Data provided -
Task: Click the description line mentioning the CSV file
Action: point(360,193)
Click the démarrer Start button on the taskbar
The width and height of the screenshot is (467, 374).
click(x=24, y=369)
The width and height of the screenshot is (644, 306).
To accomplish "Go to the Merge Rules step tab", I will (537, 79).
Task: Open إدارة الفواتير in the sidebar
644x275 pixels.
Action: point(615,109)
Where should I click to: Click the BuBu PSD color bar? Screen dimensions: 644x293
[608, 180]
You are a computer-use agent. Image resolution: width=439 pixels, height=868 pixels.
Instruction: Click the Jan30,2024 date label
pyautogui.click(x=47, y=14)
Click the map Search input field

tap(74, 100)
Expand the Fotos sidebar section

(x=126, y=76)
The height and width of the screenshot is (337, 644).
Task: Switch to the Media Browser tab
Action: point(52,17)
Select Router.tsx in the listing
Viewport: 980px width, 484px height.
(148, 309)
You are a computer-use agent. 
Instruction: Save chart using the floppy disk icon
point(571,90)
...
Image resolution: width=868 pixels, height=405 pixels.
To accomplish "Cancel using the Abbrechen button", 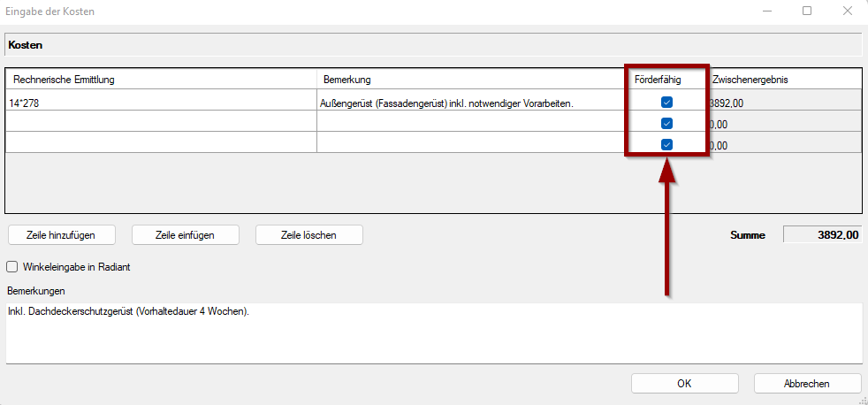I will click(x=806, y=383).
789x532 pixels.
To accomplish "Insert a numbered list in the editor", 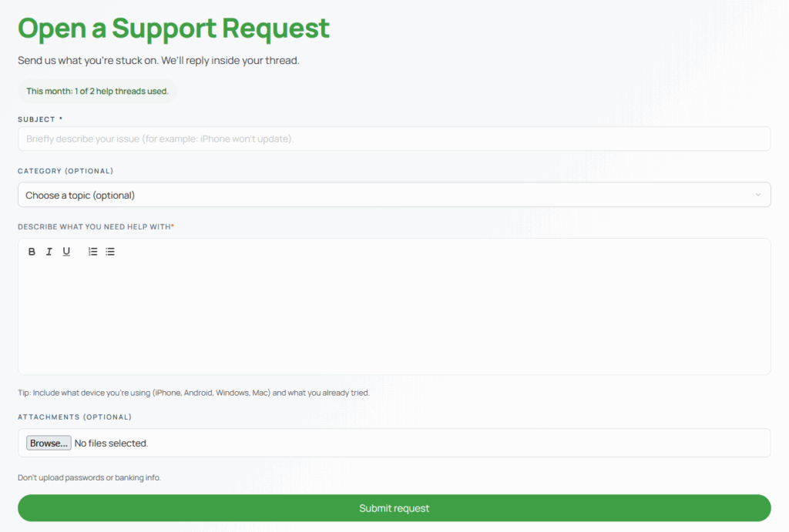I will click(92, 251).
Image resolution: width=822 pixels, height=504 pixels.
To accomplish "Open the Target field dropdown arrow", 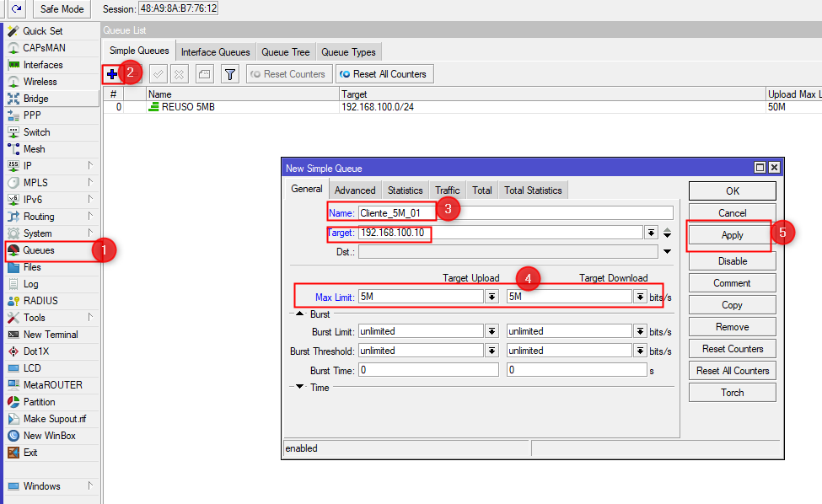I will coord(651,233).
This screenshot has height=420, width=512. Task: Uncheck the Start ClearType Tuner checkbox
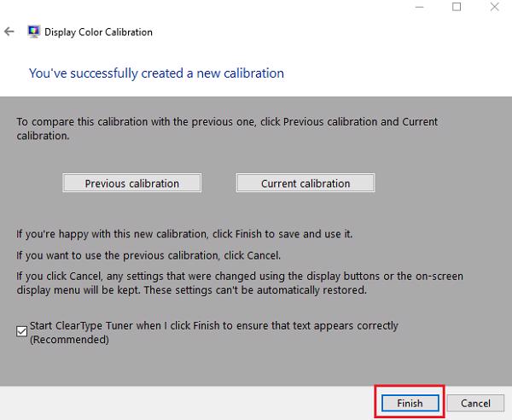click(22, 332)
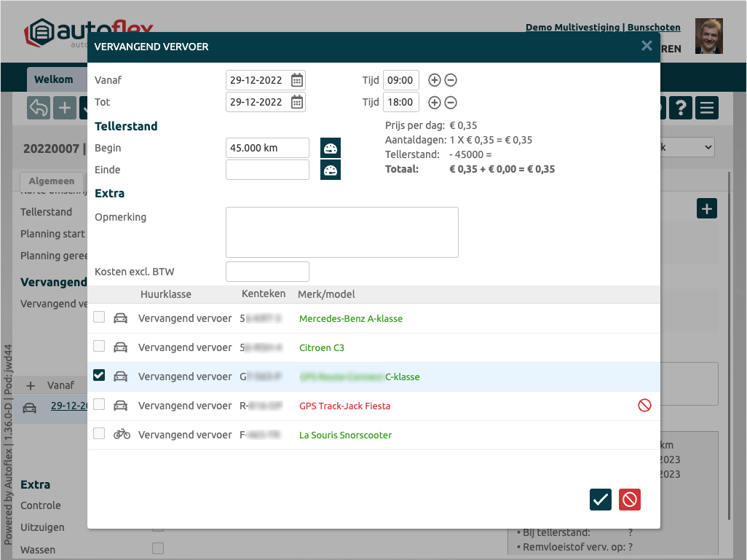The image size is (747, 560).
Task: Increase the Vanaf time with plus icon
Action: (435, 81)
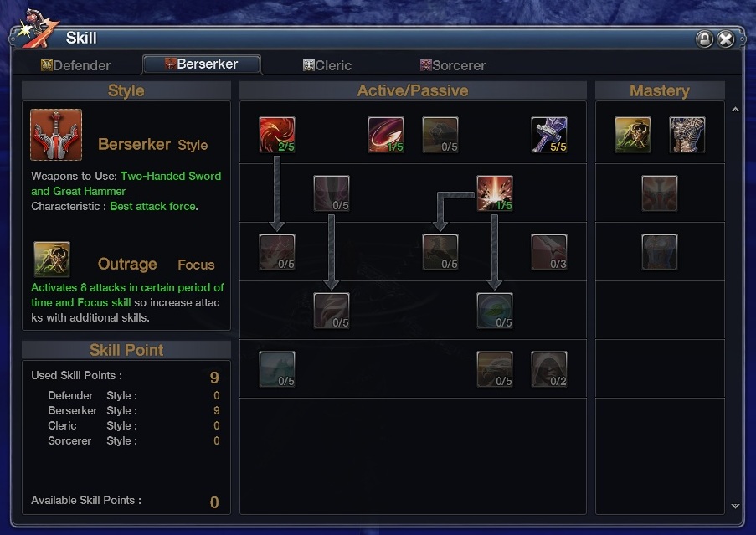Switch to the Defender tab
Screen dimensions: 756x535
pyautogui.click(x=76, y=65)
* * *
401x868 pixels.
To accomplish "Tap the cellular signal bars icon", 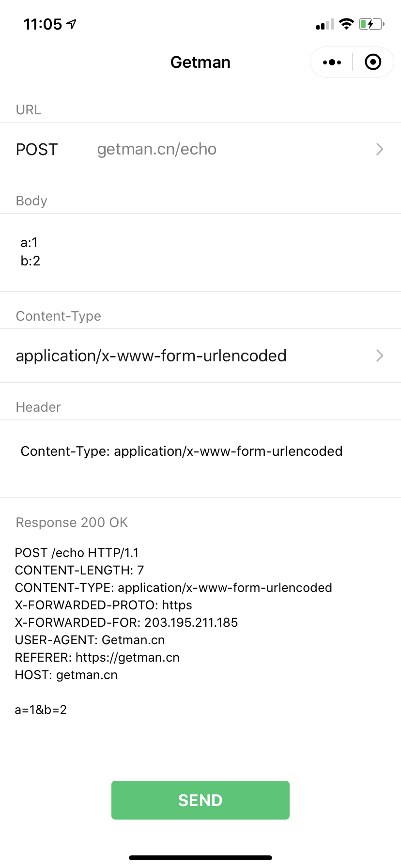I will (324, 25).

The problem -
Using the listing above, locate the lines that hold "agent" and copy each one.

Response -
You are a computer-use agent. Image resolution: width=439 pixels, height=868 pixels.
You are a computer-use agent. 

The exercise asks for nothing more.